Now, he works a couple mornings each week. “It’s not terribly taxing on me,” he says.
“I think I’m practicing medicine the way every doctor would like to practice, but they can’t.” —Dr. Boyd Winslow
He also is in demand from other urologists who want advice on how to create a similar business. His advice: Start helping families and obstetrics doctors early on, “so they connect your name with a careful, deliberate, complication-free circumcision.”
He’s at a stage in life where he can do what he wants professionally. “I sleep well at night because in good conscience [I] delivered my very best care. I just wish I never had to hurry through anything.”
This practice has provided great satisfaction to Winslow. “I think I’m practicing medicine the way every doctor would like to practice, but they can’t,” he says. He and his wife have five grown children, so there’s no longer the financial burden of caring and feeding and educating kids to worry about. “I would be petrified if this is all I did when they were young,” he says.
Health care professionals are being squeezed by a system that emphasizes speed, quantity of care and profits, he contends. Doctors are perceived as akin to laboratory equipment, a useful cog in the profit machine.

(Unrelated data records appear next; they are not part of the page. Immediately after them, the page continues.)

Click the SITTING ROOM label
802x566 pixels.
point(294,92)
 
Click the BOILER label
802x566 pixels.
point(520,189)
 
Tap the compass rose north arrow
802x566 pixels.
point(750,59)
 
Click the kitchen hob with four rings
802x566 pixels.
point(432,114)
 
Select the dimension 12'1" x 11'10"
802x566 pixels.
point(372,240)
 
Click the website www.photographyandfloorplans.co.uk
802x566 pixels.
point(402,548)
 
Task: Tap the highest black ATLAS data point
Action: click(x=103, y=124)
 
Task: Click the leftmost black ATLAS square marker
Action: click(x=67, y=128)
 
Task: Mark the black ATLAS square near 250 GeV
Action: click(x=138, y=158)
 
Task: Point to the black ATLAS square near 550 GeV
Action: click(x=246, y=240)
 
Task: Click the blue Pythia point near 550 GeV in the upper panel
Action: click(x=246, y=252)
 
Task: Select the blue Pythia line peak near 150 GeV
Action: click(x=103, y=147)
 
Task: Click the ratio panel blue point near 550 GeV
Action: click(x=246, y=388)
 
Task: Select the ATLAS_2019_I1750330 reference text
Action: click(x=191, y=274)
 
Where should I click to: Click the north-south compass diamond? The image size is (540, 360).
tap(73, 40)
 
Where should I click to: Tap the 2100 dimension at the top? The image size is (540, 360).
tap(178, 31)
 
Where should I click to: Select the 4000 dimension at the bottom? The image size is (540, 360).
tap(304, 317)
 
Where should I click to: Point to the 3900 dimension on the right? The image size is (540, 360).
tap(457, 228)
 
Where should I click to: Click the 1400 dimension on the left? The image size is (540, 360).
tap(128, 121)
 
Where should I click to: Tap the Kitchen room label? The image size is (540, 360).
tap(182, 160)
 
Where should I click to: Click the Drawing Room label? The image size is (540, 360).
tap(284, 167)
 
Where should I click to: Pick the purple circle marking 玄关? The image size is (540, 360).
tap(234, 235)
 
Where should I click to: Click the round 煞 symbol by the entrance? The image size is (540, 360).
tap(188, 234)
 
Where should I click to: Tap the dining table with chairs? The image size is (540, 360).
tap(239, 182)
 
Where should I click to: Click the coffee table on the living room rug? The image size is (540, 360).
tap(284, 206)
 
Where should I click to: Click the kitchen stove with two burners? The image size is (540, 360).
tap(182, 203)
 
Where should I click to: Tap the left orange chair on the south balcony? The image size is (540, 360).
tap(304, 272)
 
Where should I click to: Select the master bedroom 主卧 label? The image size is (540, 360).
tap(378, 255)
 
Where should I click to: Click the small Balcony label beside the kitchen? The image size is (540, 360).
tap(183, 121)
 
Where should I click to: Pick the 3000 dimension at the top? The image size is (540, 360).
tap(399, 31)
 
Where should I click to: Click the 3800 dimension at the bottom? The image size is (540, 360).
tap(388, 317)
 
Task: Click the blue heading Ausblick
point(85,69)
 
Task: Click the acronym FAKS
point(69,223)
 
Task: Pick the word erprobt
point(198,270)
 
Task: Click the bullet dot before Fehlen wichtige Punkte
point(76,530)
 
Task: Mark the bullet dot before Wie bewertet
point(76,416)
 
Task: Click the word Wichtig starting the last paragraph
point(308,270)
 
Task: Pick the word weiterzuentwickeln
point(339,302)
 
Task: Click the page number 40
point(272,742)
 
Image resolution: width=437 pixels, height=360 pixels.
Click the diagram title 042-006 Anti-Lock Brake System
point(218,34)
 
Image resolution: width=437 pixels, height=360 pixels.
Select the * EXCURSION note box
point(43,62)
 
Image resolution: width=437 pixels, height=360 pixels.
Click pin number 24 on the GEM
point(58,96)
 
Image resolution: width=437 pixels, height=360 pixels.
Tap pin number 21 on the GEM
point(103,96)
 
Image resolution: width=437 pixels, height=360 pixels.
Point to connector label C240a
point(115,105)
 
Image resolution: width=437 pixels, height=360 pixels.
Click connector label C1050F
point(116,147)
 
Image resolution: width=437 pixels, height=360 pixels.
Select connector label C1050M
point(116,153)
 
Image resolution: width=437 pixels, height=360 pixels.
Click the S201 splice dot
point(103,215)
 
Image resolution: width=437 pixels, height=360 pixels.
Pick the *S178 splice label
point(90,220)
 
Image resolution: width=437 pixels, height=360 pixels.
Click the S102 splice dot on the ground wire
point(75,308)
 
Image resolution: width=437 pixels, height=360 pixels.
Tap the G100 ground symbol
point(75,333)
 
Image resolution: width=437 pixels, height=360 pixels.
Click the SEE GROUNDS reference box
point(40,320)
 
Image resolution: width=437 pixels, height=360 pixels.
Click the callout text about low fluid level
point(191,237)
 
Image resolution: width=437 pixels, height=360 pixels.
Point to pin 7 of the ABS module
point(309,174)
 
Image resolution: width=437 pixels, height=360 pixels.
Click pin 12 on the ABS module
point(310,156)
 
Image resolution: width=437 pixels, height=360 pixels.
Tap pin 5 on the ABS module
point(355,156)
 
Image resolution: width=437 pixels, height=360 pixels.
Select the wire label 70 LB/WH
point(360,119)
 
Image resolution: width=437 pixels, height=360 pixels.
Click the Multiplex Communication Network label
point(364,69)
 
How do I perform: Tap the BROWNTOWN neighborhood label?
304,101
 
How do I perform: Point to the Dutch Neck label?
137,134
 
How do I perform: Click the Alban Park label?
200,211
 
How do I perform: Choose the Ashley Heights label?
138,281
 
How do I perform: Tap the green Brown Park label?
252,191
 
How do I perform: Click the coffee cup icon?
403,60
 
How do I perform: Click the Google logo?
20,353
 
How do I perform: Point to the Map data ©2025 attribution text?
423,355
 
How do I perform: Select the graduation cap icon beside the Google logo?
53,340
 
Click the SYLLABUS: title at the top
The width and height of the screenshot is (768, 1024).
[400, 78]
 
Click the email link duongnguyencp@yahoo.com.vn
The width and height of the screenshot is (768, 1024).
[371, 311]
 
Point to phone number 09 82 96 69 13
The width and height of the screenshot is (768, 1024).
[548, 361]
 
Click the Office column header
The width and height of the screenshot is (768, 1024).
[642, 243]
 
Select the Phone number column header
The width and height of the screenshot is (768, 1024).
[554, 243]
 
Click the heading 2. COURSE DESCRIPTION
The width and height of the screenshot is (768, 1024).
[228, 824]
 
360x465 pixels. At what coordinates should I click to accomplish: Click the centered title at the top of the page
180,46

There’s also a perception that doctors are mostly motivated to enrich themselves, but Winslow says that’s just not true.
“Doctors are being squeezed from every angle,” he says. “To me, it’s still remarkable that so many good people choose the profession, and it truly is out of humanitarian purposes. It’s a wonderful profession because people put into your hands their well-being.
“Each day, it’s not for me, this is for them.”